# Meng! 1/72 Ki-98 fighter



## John P (Sep 1, 1999)

Is there a name for the Japanese version of "Luft '46"?

This is Meng's little jewel of a kit of the proposed Mansyu Ki-98 interceptor. VERY nice kit, with great fit, clever interlocking parts, and decent detail. Basic cockpit, but only a 1-piece closed canopy is included. Good decals with a very matte finish, that respond to Micro Set just fine.










































After the primer, I gave it a base coat of ModelMaster aluminum. Then I sprayed the green topcoat, trying to be heavy at the seams but lighter mid-panel to show some variation. Didn't photograph so well. The paint chips are real - I picked them out one by one with a sharp X-Acto. 

Looking for good stuff from this new company. So far so good!


----------



## walsing (Aug 22, 2010)

Love it John! Real paint chips no less! A really interesting plane too.


----------



## Jafo (Apr 22, 2005)

thats great work:thumbsup:


----------



## Cro-Magnon Man (Jun 11, 2001)

Great finish and excellent metallic effects - it really looks like a hunk of metal!


----------



## hal9001 (May 28, 2008)

I really don't know much about WWII Jap aircraft and have never seen this plane before. I really like it! Pretty dang cool. I have the Hasegawa 1:72 push/pull aircraft (don't recall what they are called) and this would make a nice companion to them.

John, where did you purchase this kit? I couldn't find it.
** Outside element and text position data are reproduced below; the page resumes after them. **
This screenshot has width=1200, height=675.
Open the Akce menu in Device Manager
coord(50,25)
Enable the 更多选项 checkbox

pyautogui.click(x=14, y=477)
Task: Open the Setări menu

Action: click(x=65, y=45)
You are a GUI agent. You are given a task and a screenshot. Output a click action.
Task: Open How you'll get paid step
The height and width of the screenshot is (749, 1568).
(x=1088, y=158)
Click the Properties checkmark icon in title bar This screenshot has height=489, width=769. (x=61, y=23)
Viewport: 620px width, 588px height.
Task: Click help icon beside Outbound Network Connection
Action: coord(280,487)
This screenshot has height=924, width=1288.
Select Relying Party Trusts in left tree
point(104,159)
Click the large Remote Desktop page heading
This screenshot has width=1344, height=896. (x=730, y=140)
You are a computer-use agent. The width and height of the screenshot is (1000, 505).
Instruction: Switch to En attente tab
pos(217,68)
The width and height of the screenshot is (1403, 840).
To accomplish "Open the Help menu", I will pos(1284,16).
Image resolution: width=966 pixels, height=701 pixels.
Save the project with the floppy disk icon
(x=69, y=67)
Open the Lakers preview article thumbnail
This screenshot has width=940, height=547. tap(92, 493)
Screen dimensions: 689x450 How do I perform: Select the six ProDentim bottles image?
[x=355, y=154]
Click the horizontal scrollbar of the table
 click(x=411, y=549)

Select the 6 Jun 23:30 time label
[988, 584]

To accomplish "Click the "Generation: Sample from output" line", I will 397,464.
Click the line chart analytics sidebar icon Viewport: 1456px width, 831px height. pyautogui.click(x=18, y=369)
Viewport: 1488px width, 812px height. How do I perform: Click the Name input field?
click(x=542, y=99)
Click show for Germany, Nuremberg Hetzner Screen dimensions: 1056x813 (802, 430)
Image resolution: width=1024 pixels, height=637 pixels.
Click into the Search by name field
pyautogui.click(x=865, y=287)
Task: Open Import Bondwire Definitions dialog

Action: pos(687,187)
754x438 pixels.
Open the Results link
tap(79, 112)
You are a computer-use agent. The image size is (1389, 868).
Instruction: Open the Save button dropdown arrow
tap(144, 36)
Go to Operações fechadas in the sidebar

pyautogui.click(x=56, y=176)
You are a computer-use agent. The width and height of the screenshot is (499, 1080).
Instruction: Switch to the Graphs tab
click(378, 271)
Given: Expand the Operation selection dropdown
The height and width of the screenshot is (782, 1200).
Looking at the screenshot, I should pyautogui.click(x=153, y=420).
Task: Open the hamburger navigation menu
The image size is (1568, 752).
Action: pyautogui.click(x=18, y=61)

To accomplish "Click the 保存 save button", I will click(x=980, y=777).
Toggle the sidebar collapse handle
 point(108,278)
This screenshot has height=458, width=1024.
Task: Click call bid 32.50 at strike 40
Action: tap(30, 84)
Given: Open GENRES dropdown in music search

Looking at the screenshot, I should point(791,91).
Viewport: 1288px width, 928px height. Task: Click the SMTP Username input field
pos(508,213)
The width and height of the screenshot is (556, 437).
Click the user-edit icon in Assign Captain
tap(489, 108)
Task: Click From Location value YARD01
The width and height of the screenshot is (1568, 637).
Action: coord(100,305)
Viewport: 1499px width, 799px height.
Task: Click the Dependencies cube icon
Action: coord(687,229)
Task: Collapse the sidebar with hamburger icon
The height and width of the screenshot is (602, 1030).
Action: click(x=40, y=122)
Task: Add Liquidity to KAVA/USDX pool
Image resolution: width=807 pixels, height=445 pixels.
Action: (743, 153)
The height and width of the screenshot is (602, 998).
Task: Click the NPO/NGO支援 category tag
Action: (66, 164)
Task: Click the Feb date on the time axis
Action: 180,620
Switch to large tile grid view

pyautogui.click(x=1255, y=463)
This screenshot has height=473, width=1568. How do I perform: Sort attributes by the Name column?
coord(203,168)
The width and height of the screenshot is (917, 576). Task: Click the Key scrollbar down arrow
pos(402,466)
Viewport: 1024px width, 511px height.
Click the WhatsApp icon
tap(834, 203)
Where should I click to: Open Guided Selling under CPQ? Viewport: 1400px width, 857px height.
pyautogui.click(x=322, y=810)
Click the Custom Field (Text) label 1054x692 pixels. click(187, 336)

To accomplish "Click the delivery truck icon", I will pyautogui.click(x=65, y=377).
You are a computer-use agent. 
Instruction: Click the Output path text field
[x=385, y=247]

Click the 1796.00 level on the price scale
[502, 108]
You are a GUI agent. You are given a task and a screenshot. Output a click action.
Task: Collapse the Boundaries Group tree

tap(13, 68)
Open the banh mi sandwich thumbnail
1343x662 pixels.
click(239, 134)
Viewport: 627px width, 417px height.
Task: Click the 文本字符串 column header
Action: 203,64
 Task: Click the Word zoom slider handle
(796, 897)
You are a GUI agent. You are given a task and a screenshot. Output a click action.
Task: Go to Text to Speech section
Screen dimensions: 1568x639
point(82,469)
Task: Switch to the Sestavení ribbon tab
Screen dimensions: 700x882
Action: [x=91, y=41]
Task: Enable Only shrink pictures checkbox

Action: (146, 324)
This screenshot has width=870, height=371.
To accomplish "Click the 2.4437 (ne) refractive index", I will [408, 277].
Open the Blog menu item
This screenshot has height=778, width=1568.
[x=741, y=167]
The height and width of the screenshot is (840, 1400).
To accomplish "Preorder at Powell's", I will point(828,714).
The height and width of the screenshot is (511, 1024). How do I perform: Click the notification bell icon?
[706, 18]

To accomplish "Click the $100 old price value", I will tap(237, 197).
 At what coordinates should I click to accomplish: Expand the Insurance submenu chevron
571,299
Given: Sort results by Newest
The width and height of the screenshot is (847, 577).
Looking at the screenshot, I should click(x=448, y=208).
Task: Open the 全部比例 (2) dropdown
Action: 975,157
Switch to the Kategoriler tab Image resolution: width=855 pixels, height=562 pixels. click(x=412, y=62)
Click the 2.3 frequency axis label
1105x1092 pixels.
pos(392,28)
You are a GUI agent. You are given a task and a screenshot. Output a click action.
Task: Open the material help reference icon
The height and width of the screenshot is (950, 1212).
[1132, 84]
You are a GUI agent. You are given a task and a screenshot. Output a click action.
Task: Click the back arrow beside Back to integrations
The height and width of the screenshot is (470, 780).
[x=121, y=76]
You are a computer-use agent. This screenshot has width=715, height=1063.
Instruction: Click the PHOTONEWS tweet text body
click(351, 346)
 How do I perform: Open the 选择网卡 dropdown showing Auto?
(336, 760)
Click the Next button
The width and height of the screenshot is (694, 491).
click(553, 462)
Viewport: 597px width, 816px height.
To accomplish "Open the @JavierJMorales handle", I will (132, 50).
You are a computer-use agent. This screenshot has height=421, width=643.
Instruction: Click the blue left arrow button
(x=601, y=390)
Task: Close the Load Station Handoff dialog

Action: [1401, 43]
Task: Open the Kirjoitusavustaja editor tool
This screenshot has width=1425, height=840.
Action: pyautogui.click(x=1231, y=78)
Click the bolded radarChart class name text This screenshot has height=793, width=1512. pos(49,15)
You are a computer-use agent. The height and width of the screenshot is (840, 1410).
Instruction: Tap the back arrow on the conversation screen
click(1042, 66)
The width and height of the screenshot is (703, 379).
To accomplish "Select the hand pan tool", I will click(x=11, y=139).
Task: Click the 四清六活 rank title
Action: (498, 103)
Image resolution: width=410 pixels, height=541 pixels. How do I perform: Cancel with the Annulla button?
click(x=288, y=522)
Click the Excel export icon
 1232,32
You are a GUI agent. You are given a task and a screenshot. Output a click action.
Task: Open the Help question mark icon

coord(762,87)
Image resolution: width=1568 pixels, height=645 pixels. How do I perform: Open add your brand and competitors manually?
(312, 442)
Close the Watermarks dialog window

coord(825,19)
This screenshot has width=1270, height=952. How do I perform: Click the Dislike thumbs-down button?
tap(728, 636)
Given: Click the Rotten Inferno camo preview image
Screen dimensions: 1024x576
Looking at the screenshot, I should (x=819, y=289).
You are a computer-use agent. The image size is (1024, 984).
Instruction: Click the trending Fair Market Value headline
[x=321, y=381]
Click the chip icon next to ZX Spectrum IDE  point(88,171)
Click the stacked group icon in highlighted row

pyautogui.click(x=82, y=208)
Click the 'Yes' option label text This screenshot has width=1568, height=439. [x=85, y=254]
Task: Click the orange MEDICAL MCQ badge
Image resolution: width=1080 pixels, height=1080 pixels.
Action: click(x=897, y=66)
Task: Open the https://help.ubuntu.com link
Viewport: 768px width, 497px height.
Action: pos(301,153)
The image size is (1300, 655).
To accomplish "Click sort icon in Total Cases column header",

Your paint job is spot on too. Keep up the good work!

hal9001-


----------



## John P (Sep 1, 1999)

Hobby Link Japan!
http://www.hlj.com/product/MENDS-002


----------



## John P (Sep 1, 1999)

Aaaaand my web host is down. Again.


----------



## John P (Sep 1, 1999)

Yay! I whined enough on their tech support voice mail.


----------



## hal9001 (May 28, 2008)

Thanks John! It's pretty tiny, huh. 1:72 isn't my favorite scale but sometimes that's all there is.

hal9001-


----------



## djnick66 (May 2, 2008)

Meng makes some neat stuff. I just finished their Alkett Minenraumer mine clearing tank. Their product line is small but diverse. I believe Stevens International is going to start importing their kits to the US so availability will be better. I got my kit from Lucky Models.


----------



## scooke123 (Apr 11, 2008)

I really like this!!! Great paintwork too!
Steve


----------



## agentsmith (Mar 27, 2005)

Very nice Japanese what-if!


Agentsmith


----------



## Phillip1 (Jul 24, 2009)

John,

You did a real nice job. An alumium finish is always difficult to do.


----------